Juneteenth: A Celebration and Reflection

Juneteenth is a time for celebration and reflection. For more than 150 years, Black people across America, especially in the South, have hosted jubilees on June 19 to celebrate the joy and resilience of the Black community. At the same time, the day can be a painful reminder of how far we still have to go.

Juneteenth is recognized as the day when the Emancipation Proclamation finally reached Texas on June 19, 1865, over two years after President Abraham Lincoln had signed the Proclamation.

As we collectively celebrate this day of freedom, we must all understand that the work towards liberation is not over. Though Black people may be free from chattel slavery and bondage, structural racism deeply woven into this country’s fabric continues to disadvantage Black life outcomes.  

During slavery, policing in the United States was born from Night Watches in the North and Slave Patrols in the South. After slavery was outlawed, police and prisons continued to carry out their original purposes under the guises of law. While there have been movements within police departments and the Department of Justice to address racism, there has never been a true reformation of policing that dismantled its origin as an institution that upholds and perpetuates systemic racism.

As long as prisons have existed in America, Black people have been incarcerated at a disproportionately high rate. That includes Washington State today where the population disparity is vast. Despite nearly 70% of the state’s residents identifying as white, they make up just 8% of the incarcerated population. Conversely, 4.4% of people in Washington State identify as Black or African American yet make up nearly 50% of the incarcerated population.

Entries for locating text and elements
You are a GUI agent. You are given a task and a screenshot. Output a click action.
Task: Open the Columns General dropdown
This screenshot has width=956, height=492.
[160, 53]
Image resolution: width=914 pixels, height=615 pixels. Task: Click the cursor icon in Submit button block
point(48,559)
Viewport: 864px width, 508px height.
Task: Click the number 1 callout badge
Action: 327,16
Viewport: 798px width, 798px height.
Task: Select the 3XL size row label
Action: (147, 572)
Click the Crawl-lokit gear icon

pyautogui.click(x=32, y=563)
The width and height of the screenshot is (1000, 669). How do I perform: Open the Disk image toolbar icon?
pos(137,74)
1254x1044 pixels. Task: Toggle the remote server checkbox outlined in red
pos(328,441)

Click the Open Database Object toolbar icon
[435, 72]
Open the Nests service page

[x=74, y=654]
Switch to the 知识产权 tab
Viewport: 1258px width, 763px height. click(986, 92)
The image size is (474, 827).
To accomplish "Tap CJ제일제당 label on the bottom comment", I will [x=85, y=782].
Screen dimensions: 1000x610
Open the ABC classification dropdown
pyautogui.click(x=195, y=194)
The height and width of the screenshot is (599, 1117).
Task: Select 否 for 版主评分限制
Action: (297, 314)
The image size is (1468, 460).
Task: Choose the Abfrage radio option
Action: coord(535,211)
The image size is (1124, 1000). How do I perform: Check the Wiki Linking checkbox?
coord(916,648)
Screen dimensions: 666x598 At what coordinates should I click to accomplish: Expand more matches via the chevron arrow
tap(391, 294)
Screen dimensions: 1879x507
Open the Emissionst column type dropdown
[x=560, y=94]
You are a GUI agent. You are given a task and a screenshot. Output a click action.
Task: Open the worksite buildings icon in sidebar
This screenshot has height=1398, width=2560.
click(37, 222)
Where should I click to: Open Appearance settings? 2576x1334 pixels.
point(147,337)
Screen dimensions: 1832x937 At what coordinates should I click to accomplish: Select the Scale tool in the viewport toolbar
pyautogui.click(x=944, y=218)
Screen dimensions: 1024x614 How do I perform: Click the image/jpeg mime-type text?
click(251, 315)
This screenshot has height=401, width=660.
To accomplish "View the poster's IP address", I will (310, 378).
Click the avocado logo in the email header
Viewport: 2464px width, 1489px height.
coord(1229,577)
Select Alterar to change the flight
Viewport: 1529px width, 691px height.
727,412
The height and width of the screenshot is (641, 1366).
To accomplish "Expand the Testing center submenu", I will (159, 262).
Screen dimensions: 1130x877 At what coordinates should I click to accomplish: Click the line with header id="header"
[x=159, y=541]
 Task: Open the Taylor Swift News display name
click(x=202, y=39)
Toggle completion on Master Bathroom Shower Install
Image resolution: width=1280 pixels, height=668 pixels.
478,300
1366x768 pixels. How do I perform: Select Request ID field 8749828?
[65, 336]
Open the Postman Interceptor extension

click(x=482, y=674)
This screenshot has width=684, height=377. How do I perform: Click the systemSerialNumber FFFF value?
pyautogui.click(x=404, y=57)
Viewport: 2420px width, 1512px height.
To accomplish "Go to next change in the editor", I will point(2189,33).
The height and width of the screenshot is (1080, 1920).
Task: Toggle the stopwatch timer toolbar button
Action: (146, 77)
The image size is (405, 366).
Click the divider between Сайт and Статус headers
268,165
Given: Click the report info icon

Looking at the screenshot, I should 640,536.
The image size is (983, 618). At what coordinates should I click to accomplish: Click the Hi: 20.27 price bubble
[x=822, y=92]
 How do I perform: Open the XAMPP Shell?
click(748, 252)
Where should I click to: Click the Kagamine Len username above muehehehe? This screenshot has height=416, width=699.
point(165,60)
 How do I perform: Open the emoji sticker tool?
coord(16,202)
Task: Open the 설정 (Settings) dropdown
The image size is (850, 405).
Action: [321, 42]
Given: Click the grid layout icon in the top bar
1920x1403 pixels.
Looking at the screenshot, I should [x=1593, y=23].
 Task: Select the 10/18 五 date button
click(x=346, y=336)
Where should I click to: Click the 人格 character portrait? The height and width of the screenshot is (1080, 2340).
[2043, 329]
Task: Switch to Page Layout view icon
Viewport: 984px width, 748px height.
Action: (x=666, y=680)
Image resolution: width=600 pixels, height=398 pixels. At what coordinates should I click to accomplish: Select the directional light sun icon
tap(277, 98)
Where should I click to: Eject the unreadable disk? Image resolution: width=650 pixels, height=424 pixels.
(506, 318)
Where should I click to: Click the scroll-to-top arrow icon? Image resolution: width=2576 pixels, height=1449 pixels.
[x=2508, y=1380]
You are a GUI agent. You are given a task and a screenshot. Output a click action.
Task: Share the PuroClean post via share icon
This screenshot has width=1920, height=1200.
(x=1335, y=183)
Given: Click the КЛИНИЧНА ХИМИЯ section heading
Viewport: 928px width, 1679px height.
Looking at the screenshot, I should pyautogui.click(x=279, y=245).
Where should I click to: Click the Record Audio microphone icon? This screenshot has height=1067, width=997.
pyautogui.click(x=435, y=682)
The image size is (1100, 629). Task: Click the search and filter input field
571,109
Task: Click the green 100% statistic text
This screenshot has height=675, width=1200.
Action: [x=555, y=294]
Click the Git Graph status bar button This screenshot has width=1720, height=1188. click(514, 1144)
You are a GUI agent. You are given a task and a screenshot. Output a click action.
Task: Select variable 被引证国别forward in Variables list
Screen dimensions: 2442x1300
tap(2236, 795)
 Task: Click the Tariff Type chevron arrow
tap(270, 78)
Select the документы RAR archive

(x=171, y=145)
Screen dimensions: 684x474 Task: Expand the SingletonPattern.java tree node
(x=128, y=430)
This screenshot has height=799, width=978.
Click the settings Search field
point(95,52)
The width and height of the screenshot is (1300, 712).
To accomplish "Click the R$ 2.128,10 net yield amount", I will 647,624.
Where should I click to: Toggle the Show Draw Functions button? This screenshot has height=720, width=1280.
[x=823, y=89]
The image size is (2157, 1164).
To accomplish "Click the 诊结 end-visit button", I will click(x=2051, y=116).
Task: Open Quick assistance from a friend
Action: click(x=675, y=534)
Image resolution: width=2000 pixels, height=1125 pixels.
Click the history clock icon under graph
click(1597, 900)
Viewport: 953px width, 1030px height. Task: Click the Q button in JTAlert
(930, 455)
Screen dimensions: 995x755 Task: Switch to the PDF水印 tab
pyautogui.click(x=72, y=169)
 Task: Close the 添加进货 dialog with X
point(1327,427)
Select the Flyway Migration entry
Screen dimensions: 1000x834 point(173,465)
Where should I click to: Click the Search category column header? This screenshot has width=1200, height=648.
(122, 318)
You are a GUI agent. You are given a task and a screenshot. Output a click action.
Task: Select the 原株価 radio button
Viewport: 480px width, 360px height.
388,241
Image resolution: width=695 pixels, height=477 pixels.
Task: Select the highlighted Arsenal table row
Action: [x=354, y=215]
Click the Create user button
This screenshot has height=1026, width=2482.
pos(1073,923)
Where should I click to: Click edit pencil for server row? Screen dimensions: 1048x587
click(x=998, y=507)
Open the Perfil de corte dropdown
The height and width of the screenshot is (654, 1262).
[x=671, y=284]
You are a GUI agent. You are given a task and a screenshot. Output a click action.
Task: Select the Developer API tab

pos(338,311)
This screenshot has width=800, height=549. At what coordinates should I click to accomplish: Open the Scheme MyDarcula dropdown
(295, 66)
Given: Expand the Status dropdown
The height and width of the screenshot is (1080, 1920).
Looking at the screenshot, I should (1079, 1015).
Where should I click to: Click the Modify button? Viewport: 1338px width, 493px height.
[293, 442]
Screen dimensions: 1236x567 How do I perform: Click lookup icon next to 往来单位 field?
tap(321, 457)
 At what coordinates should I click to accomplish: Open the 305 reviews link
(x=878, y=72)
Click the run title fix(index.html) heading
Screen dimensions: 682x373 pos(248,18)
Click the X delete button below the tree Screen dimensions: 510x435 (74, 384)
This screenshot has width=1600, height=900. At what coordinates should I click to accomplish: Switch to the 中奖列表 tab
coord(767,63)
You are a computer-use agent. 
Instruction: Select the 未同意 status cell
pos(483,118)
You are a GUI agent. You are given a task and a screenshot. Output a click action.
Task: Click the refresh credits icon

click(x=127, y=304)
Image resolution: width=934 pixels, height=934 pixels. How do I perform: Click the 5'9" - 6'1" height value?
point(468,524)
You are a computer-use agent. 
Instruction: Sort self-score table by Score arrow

**SET TASK 1:** Rewrite the part of the Juneteenth text starting with "As we collectively" and going on through "perpetuates systemic racism.", replacing "liberation" with "justice".
**SET TASK 2:** Pick out every line of the entries that contains the string "heading". Case counts.

**RESULT 1:**
As we collectively celebrate this day of freedom, we must all understand that the work towards justice is not over. Though Black people may be free from chattel slavery and bondage, structural racism deeply woven into this country’s fabric continues to disadvantage Black life outcomes.  

During slavery, policing in the United States was born from Night Watches in the North and Slave Patrols in the South. After slavery was outlawed, police and prisons continued to carry out their original purposes under the guises of law. While there have been movements within police departments and the Department of Justice to address racism, there has never been a true reformation of policing that dismantled its origin as an institution that upholds and perpetuates systemic racism.

**RESULT 2:**
Given: Click the КЛИНИЧНА ХИМИЯ section heading
Click the run title fix(index.html) heading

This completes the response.